LONDON – British Prime Minister Tony Blair has told a television panel that under certain circumstances he was prepared to ignore "unreasonable" vetoes and go to war without a new mandate from the United Nations.

In a youth interview program set for broadcast today on MTV, Blair also suggested time was running short for Iraqi dictator Saddam Hussein to disarm because "we can't keep those people [U.S. and British military forces] down there forever."

His remarks to a multinational panel of interviewers ages 16 to 25 were seen as significantly more candid than any the prime minister has made in comments to Parliament on the Iraqi crisis.
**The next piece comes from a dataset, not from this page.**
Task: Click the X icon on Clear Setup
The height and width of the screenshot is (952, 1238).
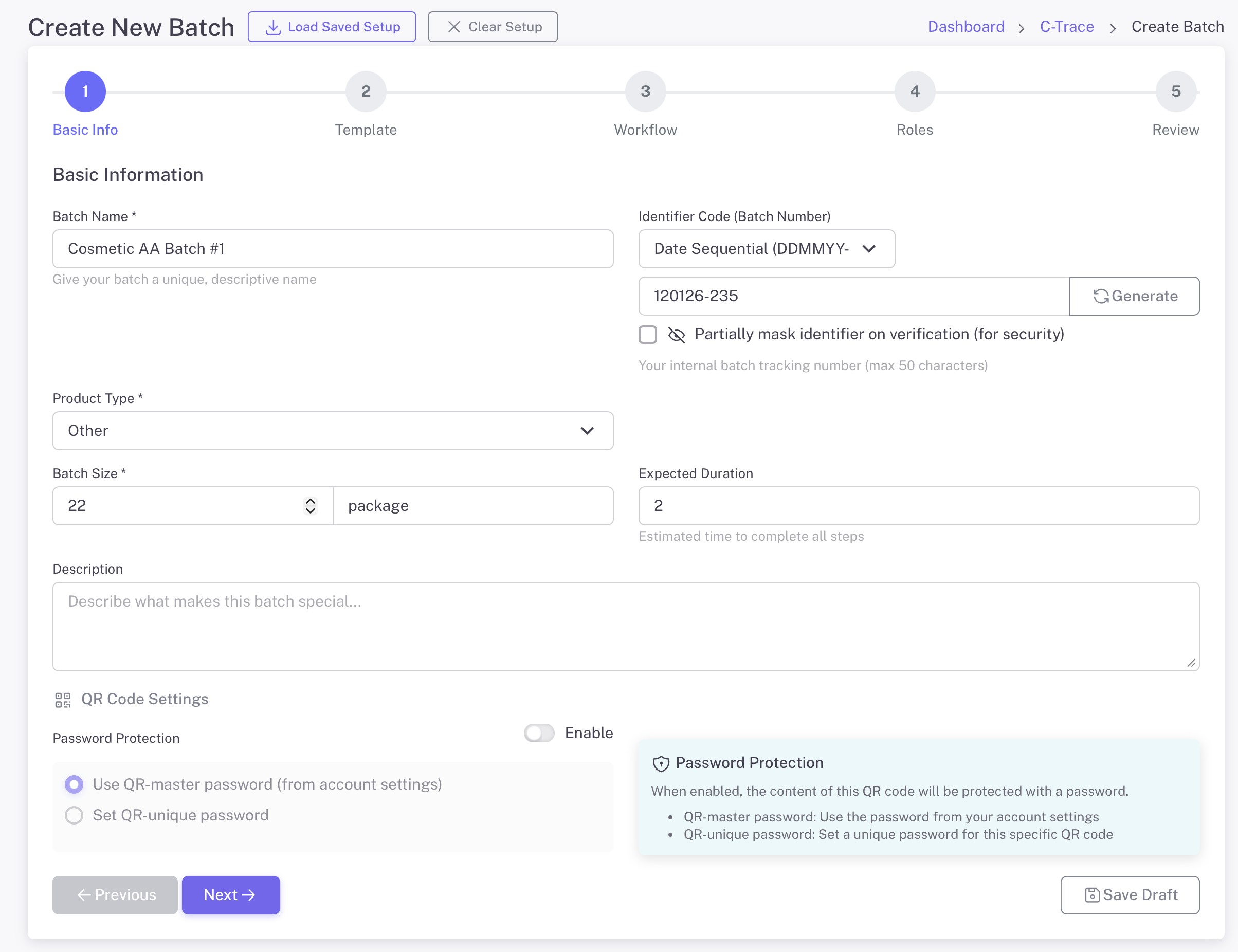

Asked whether he would go to war without a new mandate from the U.N. Security Council, Blair replied: "If there was a veto applied by one of the countries, or by countries that I thought were applying the veto unreasonably, then in those circumstances I would.

"But we are fighting very hard to get a second resolution through ... I still believe we will get that second resolution. I do not want to go outside the United Nations."

The London Daily Telegraph reported today that to gain th U.N. Security Council's approval for the second resolution, Britain had offered to insert a clause that would give Iraq a final, 72 hours' warning to surrender its chemical and biological weapons and halt its nuclear weapons program before a military conflict is launched.

Blair noted that hundreds of thousands of American and British troops are already poised in the Persian Gulf, ready to invade Iraq and oust Hussein. "If we don't act now," he told the MTV panel, "we can't keep those people down there forever."

France and Russia in Bed With Saddam

His threat to ignore U.N. vetoes appeared to increase the possibility that Washington and London and allies will go withhout U.N. "permission" in such a war. Of the Security Council's 15 members, five hold veto power. France, Russia and China have indicated they will use that power to stop any resolution authorizing military action.

Blair hinted that Paris and Moscow might have an ulterior motive in using their veto to try to stop the war. Asked whether they were trying to block military action because they have oil interests in Iraq, the prime minister replied, "There are outstanding debts and contracts in respect of France and Russia in Iraq."

But, he quickly added, "I am not saying that is the reason they are taking the position they are taking."

At the same time, he rejected suggestions that war would be in the interests of Britain and the United States because of Iraq's vast oil reserves. After any conflict, he said, this oil should go into a U.N.-supervised reserve for the benefit of the Iraqi people.

"We don't touch it, and the U.S. don't touch it," Blair said. "We cannot say fairer than that."